Un anno dopo lo splendido concerto ad Ostia Antica, torna a Roma Patti Smith per un tutto esaurito alla Cavea dell’Auditorium Parco della Musica di Roma. Niente letture di Pasolini questa volta ma comunque sempre tanta poesia e tanto rock. Una vita dedicata all’arte, cominciata dalle strade dell’East Village di New York per finire sui palchi di mezzo mondo a suonare veri e propri inni generazionali, come “People Have The Power”, che non a caso aprirà anche il concerto di stasera. Avete voglia di leggere un libro? Compratevi “Just Kids”, l’epica storia degli esordi di Patti Smith raccontata da lei stessa. Un viaggio struggente che passa per la sua relazione multiforme con il fotografo Robert Mapplethorpe (poi morto per AIDS), ai successi ma anche delle tragedie che hanno costellato la sua vita. Alla fine del libro avrete di certo capito da dove deriva la forza e il carisma di quest’artista che, a settant’otto anni, è ancora qui a saltare sul palco dell’Auditorium. Roma è ormai tappa fissa dei suoi tour. Ad accompagnarla il fido Tony Shanahan al basso e tastiere, il batterista Seb Rochford e il figlio Jackson Smith, figlio del marito ed ex chitarrista degli MC5 Fred Smith, morto poi nel 1994 a 46 anni. Si inizia appunto con “People Have The Power”, un manifesto contro le ingiustizie che non manca di far subito alzare il pubblico comodamente seduto su sedie e spalti per fargli assumere una postura più rock. Atmosfere fra il riflessivo e mistico con la cover di “Transcendental Blues” di Steve Earl mentre con “Ghost Dance” si odono echi dei nativi americani, cui questo brano è dedicato. La voce di Patti, del resto, è evocativa come quella di Jim Morrison e le fa meritare il titolo di sacerdotessa del rock. È poi il turno di “Master of War”, cover della celebre canzone di Bob Dylan, rifatta con un più cattiveria e con una chitarra più martellante.

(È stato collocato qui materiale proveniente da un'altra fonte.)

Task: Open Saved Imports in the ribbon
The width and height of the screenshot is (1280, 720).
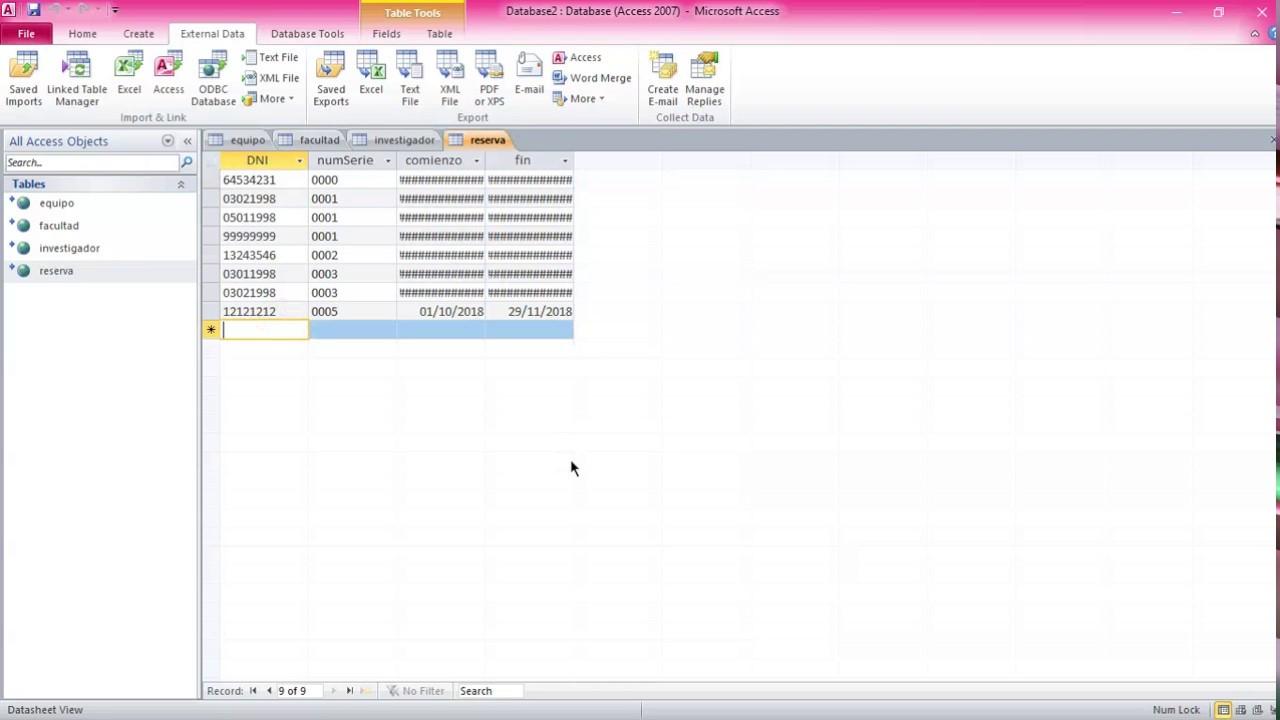Action: 23,79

Con “Nine”, tratto dall’album Banga del 2012, si entra in atmosfere più lisergiche e sta a rivendicare la buona musica fatta da Patti Smith negli ultimi vent’anni. Sono però indubbiamente i brani degli anni Settanta a fare la differenza. “Dancing Barefoot” è un trascinante concentrato di poesia che risveglia gli entusiasmi e dà persino qualche problema alla security dell’Auditorium. E che dire di “Because The Night”, scritta da Bruce Springsteen nel 1978, quando ancora non era il boss di fama planetaria di “Nebraska” e “Born in The Usa”? Un pezzo immortale che anche questa sera non manca di fare emozionare. “Pissing in a River” è un altro classico, introdotto dai magici accordi di piano di Shanahan e che poi cresce con la voce sempre struggente di Patti Smith. Ma la sacerdotessa di è sempre distinta anche per apprezzare i gruppi più recenti. Ad Ostia ripropose la cover di “Smells Like Teen Spirit” dei Nirvana. Stasera invece è la volta di “Bullet With Butterfly Wings” degli Smashing Pumpkins, in una versione meno grunge e più rock cantautorale. La serata si chiude con una lunga versione di “Gloria”, la celebre cover dei “Them” di Van Morrison che risente degli echi dell’altro grande Morrison, e cioè Jim. La Smith ha ancora grinta da vendere. In un periodo in cui tante band organizzano il proprio tour d’addio, la sacerdotessa del rock non accenna ad appendere la chitarra al chiodo. Quest’anno il primo album “Horses” compie cinquant’anni. Da ottobre partirà una tournee celebrativa che toccherà l’Europa e gli Stati Uniti in cui la Smith suonerà l’album per intero. Unica data italiana il 10 ottobre a Bergamo. Se potete, non mancate!